• **Testo da leggere**
↓
Collocamento del figlio presso il padre, in quali casi?

3 Dicembre 2019 Da Staff Lascia un commento

Il collocamento del figlio presso il padre  è preferibile in tutti i casi in cui questi risulti essere in grado di offrire stabilità, sicurezza e continuità al minore (Cass. sez. I civile ordinanza  n. 30191/2019 del 20.11.2019).

Il caso

Una minore viene affidata dal Tribunale dell’Aquila ai servizi sociali del paese di residenza, con collocamento presso il padre in via preferenziale. La madre propone reclamo avverso il suddetto provvedimento, sottolineando  la violazione del principio del collocamento del figlio presso la madre

La Corte di Appello rigetta il reclamo

La Corte di appello adita rigetta il ricorso della donna, ritenendo che, nel caso di specie, la madre è molto permissiva e distante emotivamente dalla minore. Di contro, il padre ha dimostrato  di essere in grado di garantire alla figlia uno stile di vita educativo regolare, stabilità, sicurezza e continuità. Inoltre la minore ha un ottimo rapporto con i familiari paterni. Tutti elementi che, valutati unitamente, depongono  a favore del collocamento in via preferenziale presso il padre, che risponde al superiore interesse della minore stessa.
↑
• **Compito breve 1**
Riassumi in due frasi il testo sul collocamento del figlio presso il padre.

• **Righe**
↓
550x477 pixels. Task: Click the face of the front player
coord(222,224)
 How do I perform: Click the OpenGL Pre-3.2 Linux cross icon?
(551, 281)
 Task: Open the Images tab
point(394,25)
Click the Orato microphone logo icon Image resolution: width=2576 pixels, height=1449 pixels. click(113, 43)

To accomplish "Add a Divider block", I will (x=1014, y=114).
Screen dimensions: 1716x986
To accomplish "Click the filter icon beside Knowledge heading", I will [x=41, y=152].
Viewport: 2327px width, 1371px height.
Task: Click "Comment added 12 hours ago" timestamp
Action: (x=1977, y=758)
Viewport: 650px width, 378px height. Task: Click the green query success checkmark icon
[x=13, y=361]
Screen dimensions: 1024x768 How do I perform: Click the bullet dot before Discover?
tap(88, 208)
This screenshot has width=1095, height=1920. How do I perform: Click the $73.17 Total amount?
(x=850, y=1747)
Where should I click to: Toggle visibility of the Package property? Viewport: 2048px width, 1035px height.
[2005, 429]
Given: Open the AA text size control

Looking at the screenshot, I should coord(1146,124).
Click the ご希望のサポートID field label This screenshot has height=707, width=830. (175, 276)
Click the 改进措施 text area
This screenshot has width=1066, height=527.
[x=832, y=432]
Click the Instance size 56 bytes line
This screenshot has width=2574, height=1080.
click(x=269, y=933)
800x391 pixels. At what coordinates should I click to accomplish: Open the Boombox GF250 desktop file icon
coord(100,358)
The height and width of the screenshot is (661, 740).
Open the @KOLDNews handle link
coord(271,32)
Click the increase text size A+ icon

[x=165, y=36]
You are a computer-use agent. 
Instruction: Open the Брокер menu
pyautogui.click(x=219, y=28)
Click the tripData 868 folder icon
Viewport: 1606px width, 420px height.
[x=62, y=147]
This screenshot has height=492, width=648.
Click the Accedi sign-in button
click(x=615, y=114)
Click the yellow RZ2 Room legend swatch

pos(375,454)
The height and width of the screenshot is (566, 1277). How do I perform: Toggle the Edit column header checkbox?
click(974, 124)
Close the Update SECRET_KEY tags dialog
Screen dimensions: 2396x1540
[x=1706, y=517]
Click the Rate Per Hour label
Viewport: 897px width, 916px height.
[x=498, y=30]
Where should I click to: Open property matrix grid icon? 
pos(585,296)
↑
• **Compito breve 2**
Nei record, dalla riga che contiene "Screen dimensions: 1024x768" fino alla fine dei record, sostituisci "How do I perform" con "How should I do" e riporta quelle righe lasciando invariato tutto il resto.

• **Risposta completa 1**
Secondo l'ordinanza n. 30191/2019 della Cassazione, il collocamento del figlio presso il padre è preferibile in tutti i casi in cui questi risulti in grado di offrire stabilità, sicurezza e continuità al minore. Nel caso descritto, la Corte di appello ha rigettato il reclamo della madre contro il collocamento preferenziale della figlia presso il padre, ritenendo la madre molto permissiva ed emotivamente distante e il padre capace di garantire uno stile di vita educativo regolare, stabilità, sicurezza e continuità.

• **Risposta completa 2**
Screen dimensions: 1024x768 How should I do: Click the bullet dot before Discover?
tap(88, 208)
This screenshot has width=1095, height=1920. How should I do: Click the $73.17 Total amount?
(x=850, y=1747)
Where should I click to: Toggle visibility of the Package property? Viewport: 2048px width, 1035px height.
[2005, 429]
Given: Open the AA text size control

Looking at the screenshot, I should coord(1146,124).
Click the ご希望のサポートID field label This screenshot has height=707, width=830. (175, 276)
Click the 改进措施 text area
This screenshot has width=1066, height=527.
[x=832, y=432]
Click the Instance size 56 bytes line
This screenshot has width=2574, height=1080.
click(x=269, y=933)
800x391 pixels. At what coordinates should I click to accomplish: Open the Boombox GF250 desktop file icon
coord(100,358)
The height and width of the screenshot is (661, 740).
Open the @KOLDNews handle link
coord(271,32)
Click the increase text size A+ icon

[x=165, y=36]
You are a computer-use agent. 
Instruction: Open the Брокер menu
pyautogui.click(x=219, y=28)
Click the tripData 868 folder icon
Viewport: 1606px width, 420px height.
[x=62, y=147]
This screenshot has height=492, width=648.
Click the Accedi sign-in button
click(x=615, y=114)
Click the yellow RZ2 Room legend swatch

pos(375,454)
The height and width of the screenshot is (566, 1277). How should I do: Toggle the Edit column header checkbox?
click(974, 124)
Close the Update SECRET_KEY tags dialog
Screen dimensions: 2396x1540
[x=1706, y=517]
Click the Rate Per Hour label
Viewport: 897px width, 916px height.
[x=498, y=30]
Where should I click to: Open property matrix grid icon? 
pos(585,296)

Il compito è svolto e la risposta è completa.